How to disassociate an VSphere host from vCenter: Before performing Emergency Restore, the VSphere host where VDP is running should be disassociated from the vCenter. Do note that you do not need to place the host in Maintenance Mode. The steps to disassociate a host of version 5.0 or above are as follows: - Using the vSphere Client, connect directly to the VSphere host system. - In the left (inventory) panel, click the host. - In the right-hand panel, click Summary. - From the section named Host Management at the bottom right, click Disassociate host from vCenter Server. If using VSphere host version 4.1 or lower, the disassociation has to be done as follows: - Using the vSphere Client, connect directly to the VSphere host system as user having administrator privilege on the host, such as the root user. - In the left (inventory) panel, click the host. - In the right-hand panel, click Local Users & Groups. - Right click the user vpxuser, click Remove. - Click Yes to remove the user. - Restart the Management agents on the VSphere host. Refer to the below kb article for instructions http://kb.vmware.com/kb/1003490 NOTE: After the restore of the vCenter Server is complete, ensure that the host running the VDP is connected back again to the vCenter Server.

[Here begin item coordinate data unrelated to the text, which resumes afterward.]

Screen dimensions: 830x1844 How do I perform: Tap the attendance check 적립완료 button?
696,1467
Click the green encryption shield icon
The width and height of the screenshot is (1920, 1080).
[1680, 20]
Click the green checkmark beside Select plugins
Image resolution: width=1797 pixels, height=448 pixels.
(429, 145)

Conclusion: In this paper we have looked at the Emergency Restore feature that is available with version 5.5 of vSphere Data Protection. Emergency Restore feature removes the dependency of vCenter server for performing the VM restores and it provides the much needed option of restoring any VM even in case of an outage of the vCenter server or its components. The information in this paper provides VM admins the best practices needed to use this feature and also guidance interms of protecting the vCenter server and its components using VDP.